NASA’s Low-Earth Orbit Flight Test of an Inflatable Decelerator (LOFTID), arrived at Vandenberg Space Force Base in California Monday, Aug. 15. The technology demonstration mission is slated to test new capabilities for landing payloads, including in a thinner atmosphere like that on Mars.
LOFTID is a rideshare launching with the National Oceanic and Atmospheric Administration’s (NOAA) Joint Polar Satellite System-2 (JPSS-2) satellite. After arriving and unloading in Building 836, the spacecraft will undergo processing before mating to their payload adapter (PLA) and installation in the larger PLA canister. The LOFTID PLA canister assembly will move to the Astrotech Space Operations Facility, where teams will mate JPSS-2 on top of the assembly and encapsulate the entire stack in the protective payload fairing. The team will then attach the encapsulated spacecraft and re-entry vehicle to a United Launch Alliance (ULA) Atlas V 401 rocket. NASA is targeting launch for Tuesday, Nov. 1, from Vandenberg’s Space Launch Complex-3 East.
When deployed, LOFTID’s inflatable aeroshell is about 20 feet (6 meters) in diameter and acts as a giant brake. It is protected by a woven flexible thermal protection system. Current rigid aeroshells are constrained by a rocket’s fairing size, but an inflatable aeroshell could be deployed to a much larger scale and apply more drag to the spacecraft.
After JPSS-2 reaches orbit, LOFTID will follow a re-entry trajectory from low-Earth orbit to demonstrate the inflatable heat shield’s ability to slow down and survive re-entry. NASA plans to recover LOFTID after it splashes down.

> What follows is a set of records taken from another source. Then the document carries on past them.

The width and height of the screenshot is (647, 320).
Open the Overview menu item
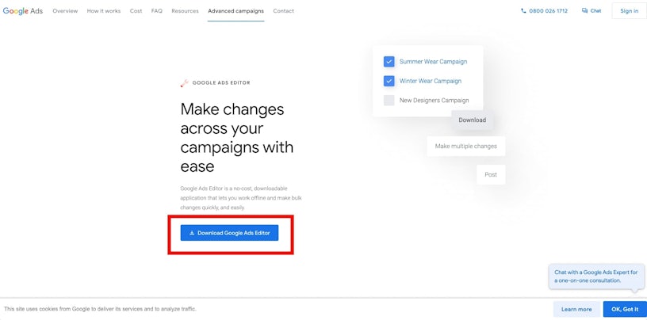(65, 11)
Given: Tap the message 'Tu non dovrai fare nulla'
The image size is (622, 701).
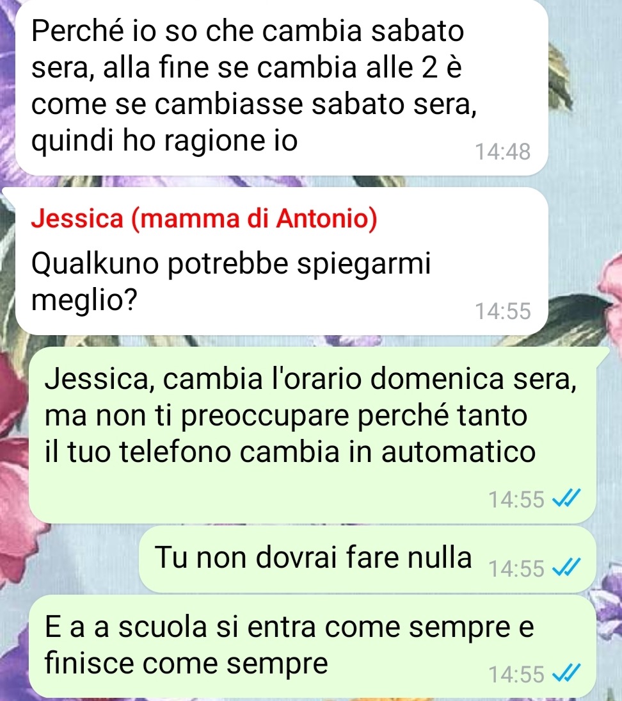Looking at the screenshot, I should point(367,559).
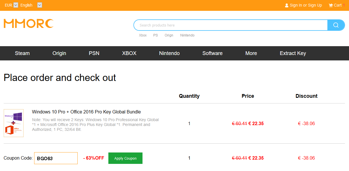The width and height of the screenshot is (349, 171).
Task: Expand the EUR currency dropdown
Action: click(16, 5)
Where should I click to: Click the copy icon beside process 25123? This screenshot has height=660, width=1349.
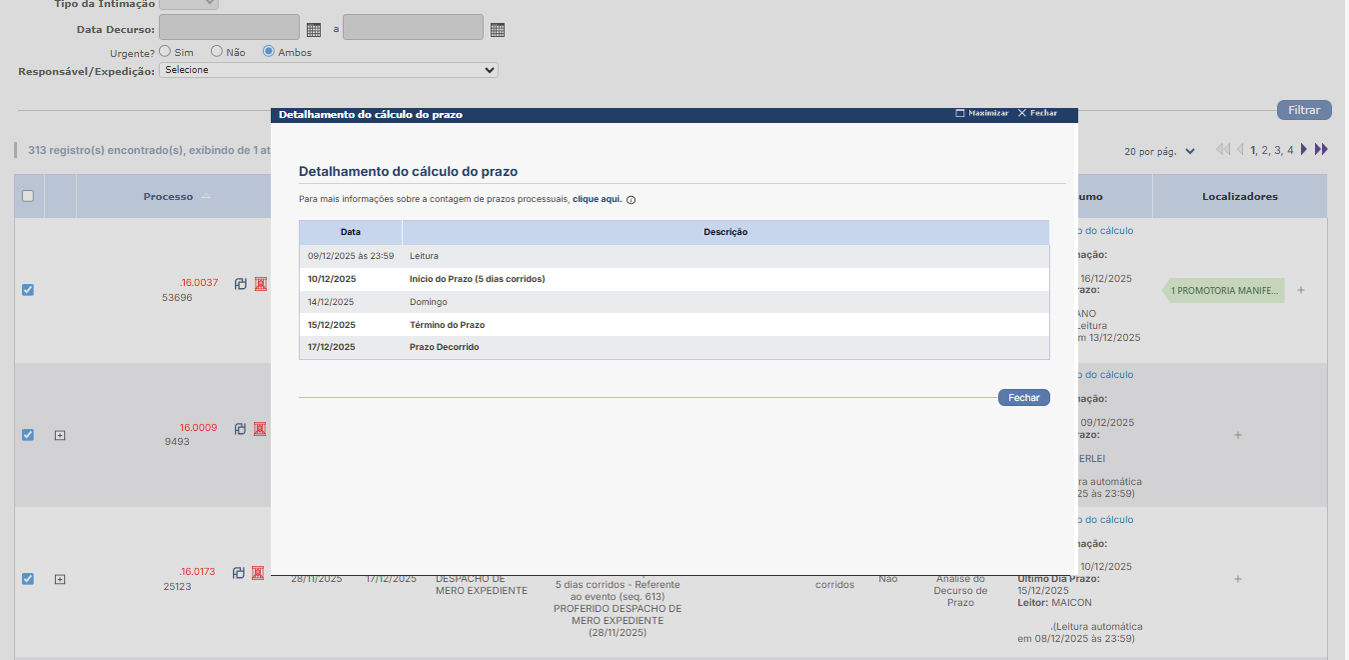[x=238, y=573]
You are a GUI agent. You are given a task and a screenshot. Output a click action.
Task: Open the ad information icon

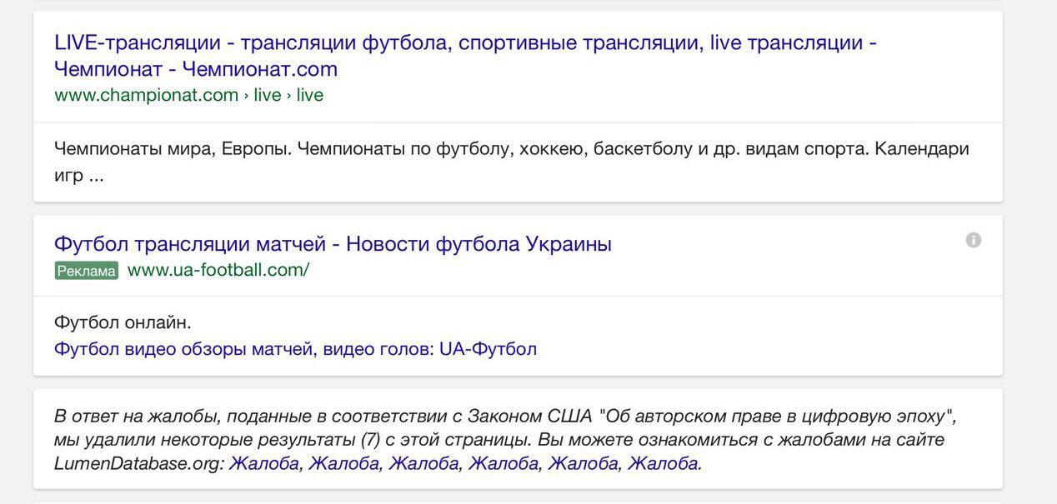[x=974, y=239]
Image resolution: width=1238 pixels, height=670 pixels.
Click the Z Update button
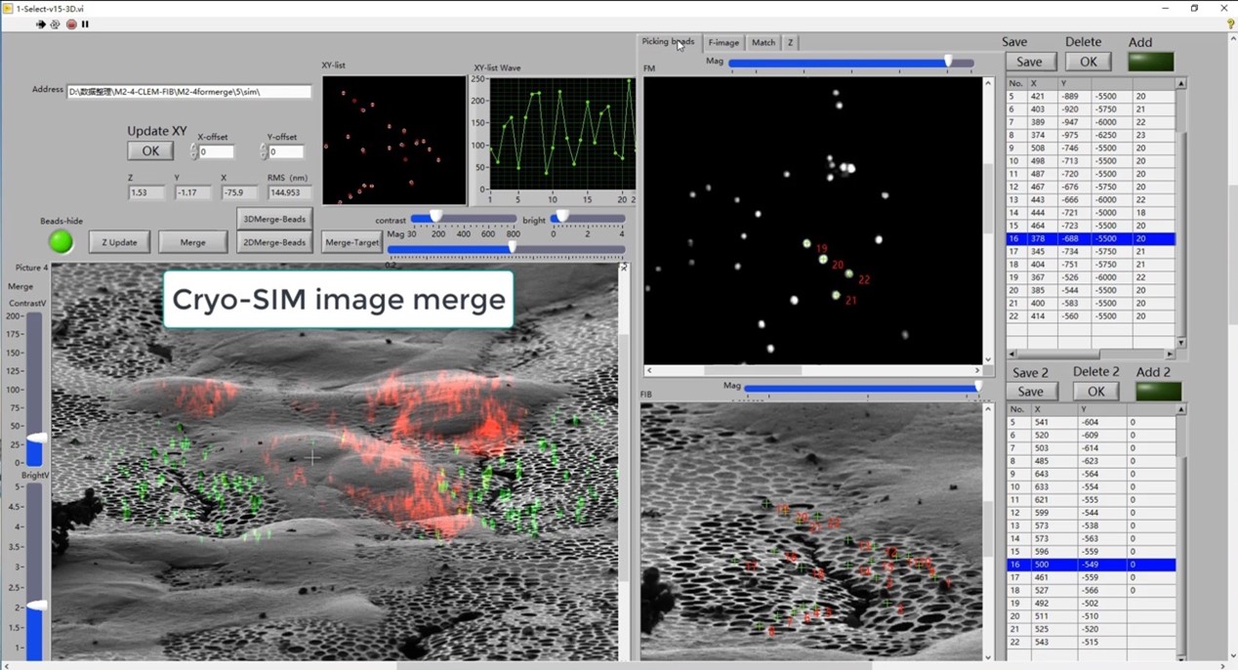point(119,242)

The LOFTID project is a part of the Technology Demonstration Missions program within NASA’s Space Technology Mission Directorate. LOFTID is a partnership with ULA and is dedicated to the memory of Bernard Kutter, one of the company’s engineers who played a key role in developing the technology. The project is managed by NASA’s Langley Research Center in Hampton, Virginia, with contributions from various NASA centers: Ames Research Center in Silicon Valley, California; Marshall Space Flight Center in Huntsville, Alabama; and Armstrong Flight Research Center in Edwards, California. NASA’s Launch Services Program, based at the agency’s Kennedy Space Center in Florida, is responsible for managing the launch service.